Clashes are still continuing at four spots—sometimes violent, sometimes more routine. About five YPG-YPJ fighters lose their lives every day. There is at least one “martyr” from each household. Women fighters leave everyone in awe. There is also the international brigade, which consists mostly of Germans and Italians, but includes men and women from all over the world. I have so far seen people from Korea, Japan, India, Palestine, France, England, Congo, Zambia, America, Mexico, and Argentine...The list could go on forever. The international brigade is fighting to death in Sinjar. Some people fighting in this brigade are anarchists, some are autonomists, and some are communists. There are also some people who just came to help Ezidis and Kurds. Some are over fifty years old and some are in their twenties.
I am not a military expert, and I know that you are not one either. I will not give you a long strategy talk. I just want to tell you briefly that ISIS is still attracting fighters no less than yesterday and they are far from running out of their weaponry. It is a widely recognized fact that they followed a thoroughly detailed plan in the Kobanê massacre. To me, it seems the planning ability goes far beyond the capacity of ISIS. Perhaps some big states...

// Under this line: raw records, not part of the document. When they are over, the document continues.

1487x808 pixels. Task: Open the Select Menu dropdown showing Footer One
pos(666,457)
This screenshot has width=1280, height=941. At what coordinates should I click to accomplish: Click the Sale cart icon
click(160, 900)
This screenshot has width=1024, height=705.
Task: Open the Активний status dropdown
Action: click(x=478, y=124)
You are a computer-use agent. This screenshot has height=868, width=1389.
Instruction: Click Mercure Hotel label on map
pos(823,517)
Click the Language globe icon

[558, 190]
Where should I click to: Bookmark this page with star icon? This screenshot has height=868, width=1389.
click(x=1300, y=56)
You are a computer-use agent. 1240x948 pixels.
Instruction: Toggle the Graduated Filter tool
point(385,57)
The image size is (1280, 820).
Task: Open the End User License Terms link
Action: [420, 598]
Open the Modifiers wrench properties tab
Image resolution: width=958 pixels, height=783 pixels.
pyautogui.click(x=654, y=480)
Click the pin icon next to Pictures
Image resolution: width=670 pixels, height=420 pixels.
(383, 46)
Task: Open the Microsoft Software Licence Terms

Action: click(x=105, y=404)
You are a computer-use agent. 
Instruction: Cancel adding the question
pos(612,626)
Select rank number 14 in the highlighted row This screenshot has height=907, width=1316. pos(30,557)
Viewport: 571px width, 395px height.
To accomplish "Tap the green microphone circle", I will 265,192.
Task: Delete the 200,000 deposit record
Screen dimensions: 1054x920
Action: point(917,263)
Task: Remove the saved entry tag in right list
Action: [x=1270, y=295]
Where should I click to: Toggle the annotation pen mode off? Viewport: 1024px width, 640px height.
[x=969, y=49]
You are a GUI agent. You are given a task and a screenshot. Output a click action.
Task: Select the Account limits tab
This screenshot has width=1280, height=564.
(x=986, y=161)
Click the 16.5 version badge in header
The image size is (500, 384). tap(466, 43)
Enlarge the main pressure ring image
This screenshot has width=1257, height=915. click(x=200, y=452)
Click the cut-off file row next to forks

As for daily life of civilians, all is normal and quiet beyond expectation. It is possible to find everything at the marketplaces. There are LCD televisions as well as tomatoes. And the prices are very low; no doubt you are suffering from a more violent economic assault in Istanbul. The biggest problem here is electricity and internet connection. We are trying to solve this problem with power generators; but, surely, not everybody owns one. The limited electricity source is provided by the “former” Syrian administration. In return, a bunch of Syrian soldiers supposedly keep watch around Qamislo and Haseke. The presence of these soldiers also enables the banks to stay open and some civil servants (such as teachers and bureaucrats) to receive their salaries. There are over twenty-two political parties in the region. These parties take seats in municipalities and people’s assemblies according to the number of votes they have received. The PYD holds the overwhelming majority. There are also some parties that benefit from positive discrimination. For instance, the right of representation of Armenians and Suryoye, who were forced to leave the region due to violent clashes, and asylum seeking Ezidis are protected by law. The number of Armenians and Suryoye that continue living here is not small. Big steps were taken regarding the woman question. The streets are filled with young women in modern garments and women can get jobs at any level. To cut the long story short, things are well in their course here, except for the war and the warm weather.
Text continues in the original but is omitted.